# START OF Records provided

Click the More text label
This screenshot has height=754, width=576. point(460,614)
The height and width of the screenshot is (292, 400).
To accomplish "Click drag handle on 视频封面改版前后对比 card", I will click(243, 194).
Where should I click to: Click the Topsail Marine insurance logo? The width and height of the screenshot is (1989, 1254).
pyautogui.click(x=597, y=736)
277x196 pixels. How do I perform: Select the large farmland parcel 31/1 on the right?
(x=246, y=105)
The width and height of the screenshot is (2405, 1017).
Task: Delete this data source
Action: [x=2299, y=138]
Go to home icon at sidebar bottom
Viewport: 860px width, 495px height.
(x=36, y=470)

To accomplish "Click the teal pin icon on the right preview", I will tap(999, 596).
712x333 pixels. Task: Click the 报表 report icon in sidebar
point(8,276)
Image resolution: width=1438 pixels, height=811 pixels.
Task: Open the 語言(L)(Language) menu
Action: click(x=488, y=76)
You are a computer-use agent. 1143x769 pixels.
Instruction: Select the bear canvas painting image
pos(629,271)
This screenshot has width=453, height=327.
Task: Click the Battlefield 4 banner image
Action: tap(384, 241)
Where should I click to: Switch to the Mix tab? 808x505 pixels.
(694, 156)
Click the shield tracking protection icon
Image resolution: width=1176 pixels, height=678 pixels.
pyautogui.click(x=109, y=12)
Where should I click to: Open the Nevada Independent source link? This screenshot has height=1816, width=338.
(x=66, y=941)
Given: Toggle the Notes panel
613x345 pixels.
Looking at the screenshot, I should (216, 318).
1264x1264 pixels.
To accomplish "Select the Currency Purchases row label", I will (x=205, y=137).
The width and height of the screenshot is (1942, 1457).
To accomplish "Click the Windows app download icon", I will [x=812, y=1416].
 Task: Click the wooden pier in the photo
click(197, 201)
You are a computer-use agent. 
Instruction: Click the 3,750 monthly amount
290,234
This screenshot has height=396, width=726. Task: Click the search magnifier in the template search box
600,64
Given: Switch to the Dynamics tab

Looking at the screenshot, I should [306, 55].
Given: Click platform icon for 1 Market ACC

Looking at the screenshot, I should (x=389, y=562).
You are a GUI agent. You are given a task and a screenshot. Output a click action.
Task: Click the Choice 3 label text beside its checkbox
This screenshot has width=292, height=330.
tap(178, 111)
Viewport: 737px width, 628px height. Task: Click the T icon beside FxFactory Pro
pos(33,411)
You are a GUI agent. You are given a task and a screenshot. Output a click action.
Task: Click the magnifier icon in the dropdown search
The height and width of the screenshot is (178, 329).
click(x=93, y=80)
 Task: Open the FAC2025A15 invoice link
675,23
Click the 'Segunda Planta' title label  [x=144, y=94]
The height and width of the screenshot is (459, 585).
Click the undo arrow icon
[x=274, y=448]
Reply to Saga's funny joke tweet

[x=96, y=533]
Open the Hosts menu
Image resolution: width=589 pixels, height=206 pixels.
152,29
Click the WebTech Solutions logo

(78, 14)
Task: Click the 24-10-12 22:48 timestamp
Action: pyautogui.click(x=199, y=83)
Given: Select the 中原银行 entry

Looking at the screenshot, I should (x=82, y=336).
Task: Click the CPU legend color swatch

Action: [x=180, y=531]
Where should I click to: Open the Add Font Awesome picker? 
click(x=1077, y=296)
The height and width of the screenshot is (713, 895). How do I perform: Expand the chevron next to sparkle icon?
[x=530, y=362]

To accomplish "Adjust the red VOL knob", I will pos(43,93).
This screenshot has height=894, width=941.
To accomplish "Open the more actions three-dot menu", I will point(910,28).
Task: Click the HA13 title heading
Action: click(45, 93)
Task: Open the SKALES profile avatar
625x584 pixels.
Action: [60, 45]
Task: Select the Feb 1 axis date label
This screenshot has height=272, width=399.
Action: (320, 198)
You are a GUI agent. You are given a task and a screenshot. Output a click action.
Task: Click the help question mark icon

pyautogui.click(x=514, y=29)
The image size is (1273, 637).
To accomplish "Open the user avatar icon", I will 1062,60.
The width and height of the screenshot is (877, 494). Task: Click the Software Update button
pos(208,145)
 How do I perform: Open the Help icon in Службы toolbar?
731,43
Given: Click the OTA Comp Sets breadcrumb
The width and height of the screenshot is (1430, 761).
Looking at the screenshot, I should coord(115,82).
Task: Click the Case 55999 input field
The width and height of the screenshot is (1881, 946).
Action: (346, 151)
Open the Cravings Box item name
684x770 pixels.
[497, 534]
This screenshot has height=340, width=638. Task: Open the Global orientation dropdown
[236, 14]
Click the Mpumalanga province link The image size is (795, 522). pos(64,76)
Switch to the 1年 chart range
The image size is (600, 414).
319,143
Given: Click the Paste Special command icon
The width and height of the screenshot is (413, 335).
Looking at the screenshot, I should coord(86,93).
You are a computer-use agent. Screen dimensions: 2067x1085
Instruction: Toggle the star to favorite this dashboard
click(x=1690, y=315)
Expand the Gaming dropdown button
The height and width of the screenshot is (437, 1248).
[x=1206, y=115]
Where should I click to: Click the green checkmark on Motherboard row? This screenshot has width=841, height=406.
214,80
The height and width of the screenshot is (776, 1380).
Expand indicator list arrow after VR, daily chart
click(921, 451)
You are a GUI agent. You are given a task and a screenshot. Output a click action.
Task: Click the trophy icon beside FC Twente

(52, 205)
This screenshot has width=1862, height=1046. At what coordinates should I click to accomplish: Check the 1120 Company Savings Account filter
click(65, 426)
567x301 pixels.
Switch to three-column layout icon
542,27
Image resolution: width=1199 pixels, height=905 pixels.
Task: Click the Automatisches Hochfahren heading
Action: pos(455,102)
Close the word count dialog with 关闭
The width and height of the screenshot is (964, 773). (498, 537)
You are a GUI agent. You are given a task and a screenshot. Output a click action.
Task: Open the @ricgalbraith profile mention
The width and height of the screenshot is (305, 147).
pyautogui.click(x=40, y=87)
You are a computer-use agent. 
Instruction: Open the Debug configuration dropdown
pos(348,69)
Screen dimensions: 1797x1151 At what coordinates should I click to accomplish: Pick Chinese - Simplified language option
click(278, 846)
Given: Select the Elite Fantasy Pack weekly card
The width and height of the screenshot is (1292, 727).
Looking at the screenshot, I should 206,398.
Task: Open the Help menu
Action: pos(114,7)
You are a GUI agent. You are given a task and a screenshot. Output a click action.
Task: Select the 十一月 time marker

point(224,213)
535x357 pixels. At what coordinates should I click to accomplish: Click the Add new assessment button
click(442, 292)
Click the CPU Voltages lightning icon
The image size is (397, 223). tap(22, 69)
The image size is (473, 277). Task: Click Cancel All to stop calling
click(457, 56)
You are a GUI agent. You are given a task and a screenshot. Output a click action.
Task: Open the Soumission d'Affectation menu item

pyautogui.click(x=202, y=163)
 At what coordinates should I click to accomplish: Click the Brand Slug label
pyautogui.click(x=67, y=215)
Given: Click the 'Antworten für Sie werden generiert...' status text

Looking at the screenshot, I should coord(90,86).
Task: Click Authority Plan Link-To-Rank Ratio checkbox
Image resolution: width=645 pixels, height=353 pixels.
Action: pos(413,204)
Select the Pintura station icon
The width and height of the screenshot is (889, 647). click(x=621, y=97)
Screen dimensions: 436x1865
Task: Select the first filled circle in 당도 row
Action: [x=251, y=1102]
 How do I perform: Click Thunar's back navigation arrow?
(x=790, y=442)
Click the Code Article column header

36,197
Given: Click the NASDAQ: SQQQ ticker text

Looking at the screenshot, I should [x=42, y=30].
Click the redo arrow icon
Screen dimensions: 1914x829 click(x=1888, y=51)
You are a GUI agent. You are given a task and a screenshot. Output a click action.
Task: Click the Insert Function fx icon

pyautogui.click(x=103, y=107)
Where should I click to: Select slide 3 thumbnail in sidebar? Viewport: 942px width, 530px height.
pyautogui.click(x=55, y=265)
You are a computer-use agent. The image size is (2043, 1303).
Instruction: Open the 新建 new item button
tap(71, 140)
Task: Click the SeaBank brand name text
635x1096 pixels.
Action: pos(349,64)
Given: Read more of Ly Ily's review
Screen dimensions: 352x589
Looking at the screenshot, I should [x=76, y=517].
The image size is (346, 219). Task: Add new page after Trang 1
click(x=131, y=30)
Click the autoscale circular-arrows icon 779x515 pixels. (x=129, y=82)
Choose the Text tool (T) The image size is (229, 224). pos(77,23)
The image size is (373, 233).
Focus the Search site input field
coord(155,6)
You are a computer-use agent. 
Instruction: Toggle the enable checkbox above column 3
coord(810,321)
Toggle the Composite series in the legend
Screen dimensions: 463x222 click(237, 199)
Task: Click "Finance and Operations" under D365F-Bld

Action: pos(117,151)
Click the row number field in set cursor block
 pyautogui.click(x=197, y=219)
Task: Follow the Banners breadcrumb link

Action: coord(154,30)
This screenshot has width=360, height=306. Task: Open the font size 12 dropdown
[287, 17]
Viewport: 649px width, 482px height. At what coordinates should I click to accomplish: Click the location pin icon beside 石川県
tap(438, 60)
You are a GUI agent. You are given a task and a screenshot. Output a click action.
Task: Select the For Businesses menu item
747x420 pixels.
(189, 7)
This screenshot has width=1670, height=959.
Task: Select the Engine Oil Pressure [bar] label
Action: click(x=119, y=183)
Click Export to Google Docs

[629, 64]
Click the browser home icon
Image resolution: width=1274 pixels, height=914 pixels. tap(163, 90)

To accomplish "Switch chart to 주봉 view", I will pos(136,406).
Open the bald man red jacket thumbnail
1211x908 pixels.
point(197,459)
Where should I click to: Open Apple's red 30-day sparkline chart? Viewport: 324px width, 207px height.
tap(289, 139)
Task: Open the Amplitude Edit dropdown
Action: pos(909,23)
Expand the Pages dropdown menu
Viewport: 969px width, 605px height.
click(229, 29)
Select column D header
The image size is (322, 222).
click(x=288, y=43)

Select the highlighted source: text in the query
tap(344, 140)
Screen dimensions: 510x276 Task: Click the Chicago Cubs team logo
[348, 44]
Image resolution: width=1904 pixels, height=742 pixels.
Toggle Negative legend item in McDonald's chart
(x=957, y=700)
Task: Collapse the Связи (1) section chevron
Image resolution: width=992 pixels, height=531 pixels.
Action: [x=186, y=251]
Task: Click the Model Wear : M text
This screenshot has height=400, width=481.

# END OF Records provided

What you will do: Rewrite everything from the line containing "I will pos(136,406)." down to the end of the material, replacing "Chicago Cubs" with "Boston Red Sox" and keeping all else the same.

Answer in full:
To accomplish "Switch chart to 주봉 view", I will pos(136,406).
Open the bald man red jacket thumbnail
1211x908 pixels.
point(197,459)
Where should I click to: Open Apple's red 30-day sparkline chart? Viewport: 324px width, 207px height.
tap(289, 139)
Task: Open the Amplitude Edit dropdown
Action: pos(909,23)
Expand the Pages dropdown menu
Viewport: 969px width, 605px height.
click(229, 29)
Select column D header
The image size is (322, 222).
click(x=288, y=43)

Select the highlighted source: text in the query
tap(344, 140)
Screen dimensions: 510x276 Task: Click the Boston Red Sox team logo
[348, 44]
Image resolution: width=1904 pixels, height=742 pixels.
Toggle Negative legend item in McDonald's chart
(x=957, y=700)
Task: Collapse the Связи (1) section chevron
Image resolution: width=992 pixels, height=531 pixels.
Action: [x=186, y=251]
Task: Click the Model Wear : M text
This screenshot has height=400, width=481.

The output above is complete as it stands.